According to Kersten Heineke, the McKinsey Center for Future Mobility in Europe, “Covid is going to be an accelerator for the transition to more sustainable mobility”.
Government regulations, lower vehicle costs, more expansive charging networks, and an overall superior customer experience are all driving the growth of electric vehicles (EVs).
The supply chain for EVs is much simpler than for gasoline vehicles, using only about 3,000 to 10,000 parts per vehicle, down from the 30,000 needed vehicles with a traditional powertrain. All the major automakers have committed publicly to an electric future. All of this means that a shift away from internal combustion engines and toward EVs will increase the 2 million or so EVs sold in 2018 by a factor of 10 in the coming decade.

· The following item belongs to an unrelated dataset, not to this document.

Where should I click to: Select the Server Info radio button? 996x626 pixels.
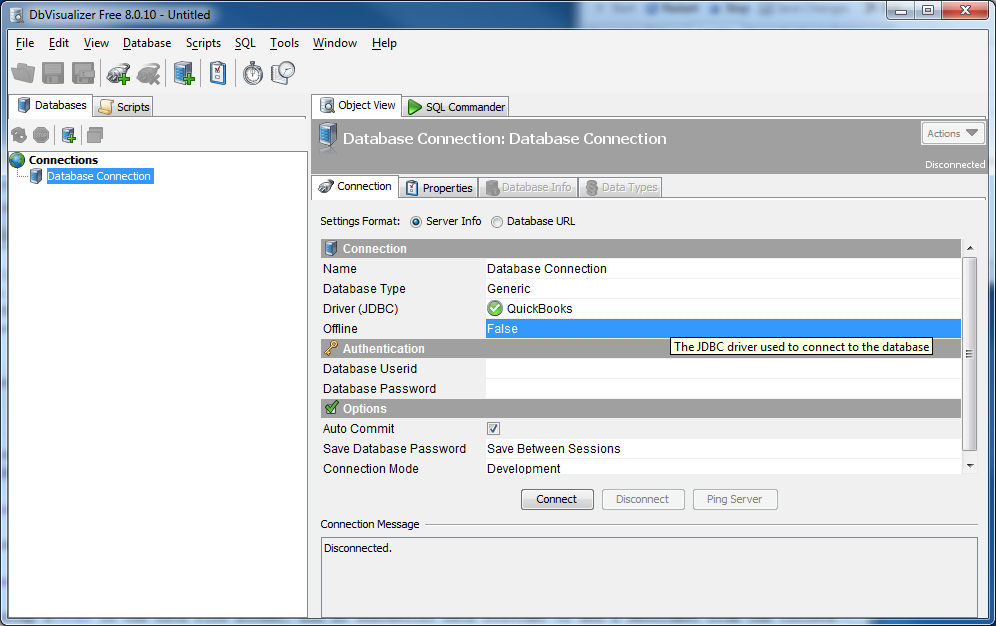pos(416,221)
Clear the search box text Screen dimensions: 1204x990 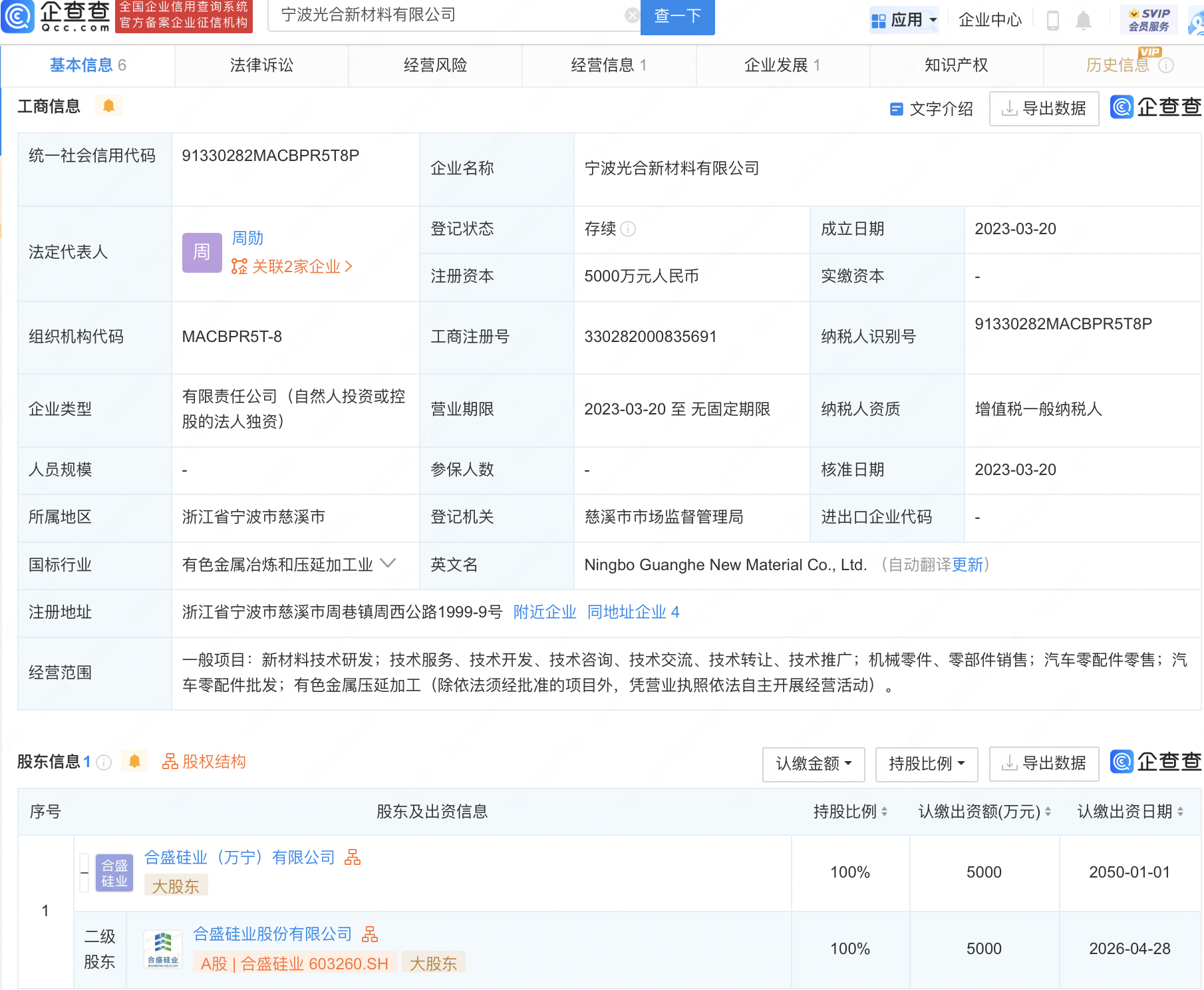[632, 15]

Such innovation will have massive impact on technology companies. Electrification is not just about the car and its components but it involves a great number of other parties to be involved, including battery chemistry, the battery makers, the automakers, the charging infrastructure, the smart energy grid and even the very source of power generation.
It is essential to make each part of this chain to be sustainable, environmentally friendly and ethical. For the battery itself, which depends on analog technology to manage battery formation and test, precision battery management, isolation, powertrain inversion and energy storage, this also means ethical practices even for the battery chemistry.

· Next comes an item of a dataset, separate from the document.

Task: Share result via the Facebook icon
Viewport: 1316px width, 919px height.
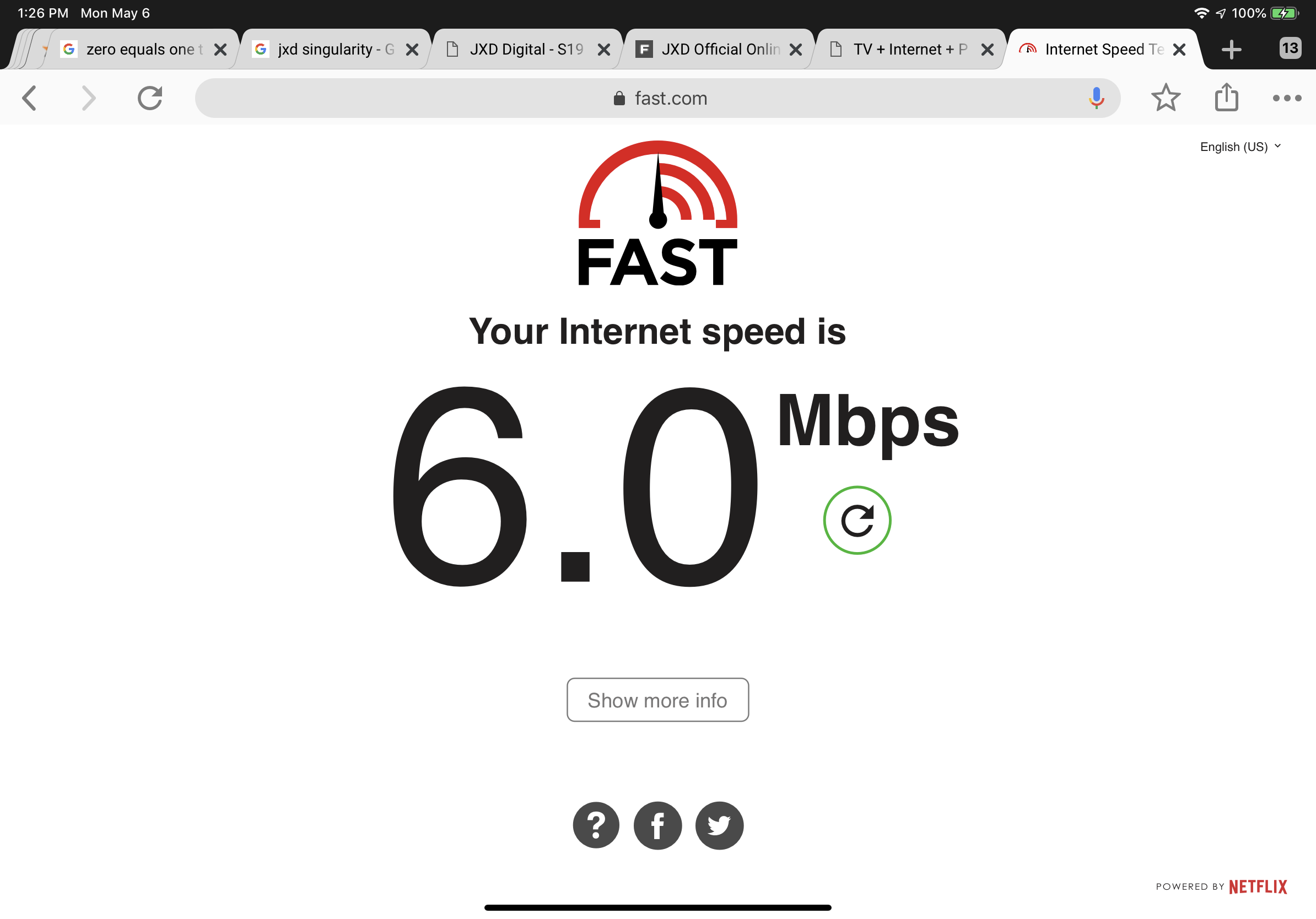Action: tap(657, 825)
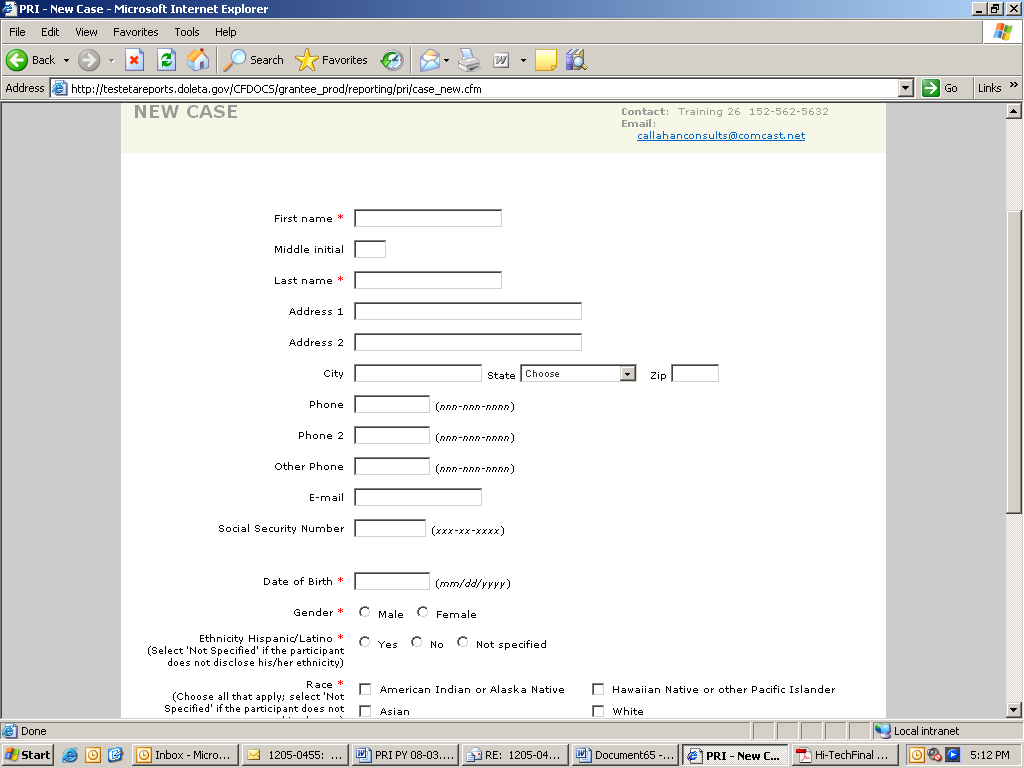Click the History toolbar icon

pos(391,60)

That is the reason why a trend for battery chemistries will raise, such as lithium iron phosphate (LFP), which is not only cheaper and safer than other chemistries, but is zero cobalt, meaning it totally avoids the ethical issues surrounding cobalt mining.

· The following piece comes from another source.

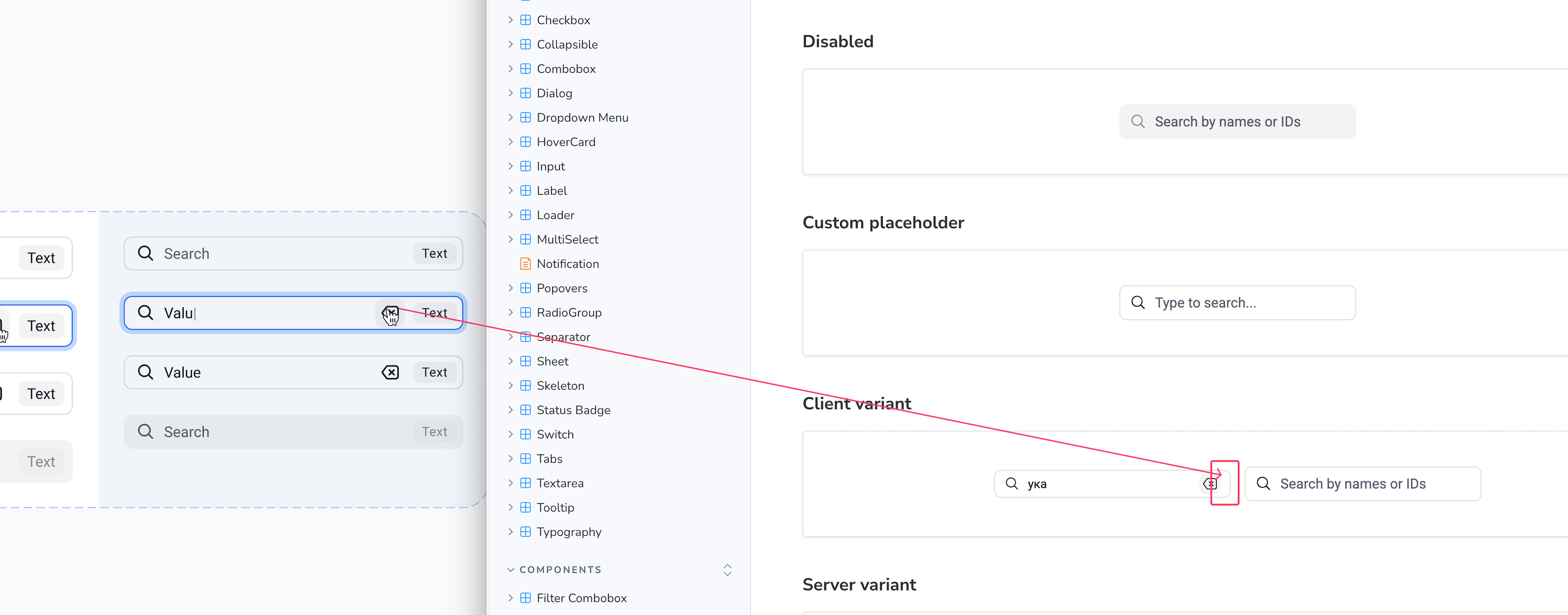Expand the RadioGroup tree item
The image size is (1568, 615).
(x=511, y=313)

Additionally, 1/3 of the cost of an electric car comes from the battery itself, which means the battery is then not just the determining factor governing the range of the vehicle, it’s actually a valuable asset in the vehicle. What does the industry do with that asset? One approach is to develop technology that leads the battery life cycle “journey” all the way from battery formation through its second life.
For example, the useful life of the battery is defined by several factors that goes beyond of its production. What were the precise conditions during cell formation? How carefully was the cell handled at the warehouse, during transportation and during battery-pack manufacturing and assembly? What were the conditions during its operation in the vehicle and over the road?
Technology is developed to understand the state of health of the battery cell through operation to determine how the battery cell might be used in second-life applications, for instance powering an airport shuttle, a forklift or an electric bike, storing energy from renewable sources like wind and solar or ending up as a cell in the vehicle charging network.
The decision to treat batteries as a quasi-renewable asset means fewer resources end up in landfills. And, during operation, there is the benefit of saving carbon emissions from the atmosphere.